Problem details — Reproduce the entries that follow, exactly and in full.

Data —
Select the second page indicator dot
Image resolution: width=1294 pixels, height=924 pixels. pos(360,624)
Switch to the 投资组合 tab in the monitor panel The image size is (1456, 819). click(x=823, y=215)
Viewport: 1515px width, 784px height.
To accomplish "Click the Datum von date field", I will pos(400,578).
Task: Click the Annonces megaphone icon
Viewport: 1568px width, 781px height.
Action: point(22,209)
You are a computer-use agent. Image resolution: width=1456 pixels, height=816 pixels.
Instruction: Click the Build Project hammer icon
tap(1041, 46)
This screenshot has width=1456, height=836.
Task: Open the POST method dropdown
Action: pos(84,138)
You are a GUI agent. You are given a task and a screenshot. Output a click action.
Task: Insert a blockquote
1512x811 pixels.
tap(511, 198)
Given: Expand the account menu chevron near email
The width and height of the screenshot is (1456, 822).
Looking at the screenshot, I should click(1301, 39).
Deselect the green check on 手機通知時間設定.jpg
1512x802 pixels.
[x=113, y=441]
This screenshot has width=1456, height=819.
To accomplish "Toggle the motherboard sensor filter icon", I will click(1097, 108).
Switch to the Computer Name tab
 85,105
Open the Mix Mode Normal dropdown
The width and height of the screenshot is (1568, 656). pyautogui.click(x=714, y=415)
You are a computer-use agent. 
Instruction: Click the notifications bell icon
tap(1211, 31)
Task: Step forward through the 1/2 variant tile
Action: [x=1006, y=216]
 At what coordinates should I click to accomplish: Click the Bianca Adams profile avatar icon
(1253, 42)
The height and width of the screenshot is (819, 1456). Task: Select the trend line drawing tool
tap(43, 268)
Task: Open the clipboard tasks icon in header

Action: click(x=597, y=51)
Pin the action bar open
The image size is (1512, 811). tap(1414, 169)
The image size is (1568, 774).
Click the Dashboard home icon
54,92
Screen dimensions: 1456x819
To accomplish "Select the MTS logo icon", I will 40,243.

Response box —
Select the second page indicator dot
Image resolution: width=1294 pixels, height=924 pixels. pos(360,624)
Switch to the 投资组合 tab in the monitor panel The image size is (1456, 819). click(x=823, y=215)
Viewport: 1515px width, 784px height.
To accomplish "Click the Datum von date field", I will pos(400,578).
Task: Click the Annonces megaphone icon
Viewport: 1568px width, 781px height.
Action: point(22,209)
You are a computer-use agent. Image resolution: width=1456 pixels, height=816 pixels.
Instruction: Click the Build Project hammer icon
tap(1041, 46)
This screenshot has width=1456, height=836.
Task: Open the POST method dropdown
Action: pos(84,138)
You are a GUI agent. You are given a task and a screenshot. Output a click action.
Task: Insert a blockquote
1512x811 pixels.
tap(511, 198)
Given: Expand the account menu chevron near email
The width and height of the screenshot is (1456, 822).
Looking at the screenshot, I should click(1301, 39).
Deselect the green check on 手機通知時間設定.jpg
1512x802 pixels.
[x=113, y=441]
This screenshot has width=1456, height=819.
To accomplish "Toggle the motherboard sensor filter icon", I will click(1097, 108).
Switch to the Computer Name tab
 85,105
Open the Mix Mode Normal dropdown
The width and height of the screenshot is (1568, 656). pyautogui.click(x=714, y=415)
You are a computer-use agent. 
Instruction: Click the notifications bell icon
tap(1211, 31)
Task: Step forward through the 1/2 variant tile
Action: [x=1006, y=216]
 At what coordinates should I click to accomplish: Click the Bianca Adams profile avatar icon
(1253, 42)
The height and width of the screenshot is (819, 1456). Task: Select the trend line drawing tool
tap(43, 268)
Task: Open the clipboard tasks icon in header

Action: click(x=597, y=51)
Pin the action bar open
The image size is (1512, 811). tap(1414, 169)
The image size is (1568, 774).
Click the Dashboard home icon
54,92
Screen dimensions: 1456x819
To accomplish "Select the MTS logo icon", I will 40,243.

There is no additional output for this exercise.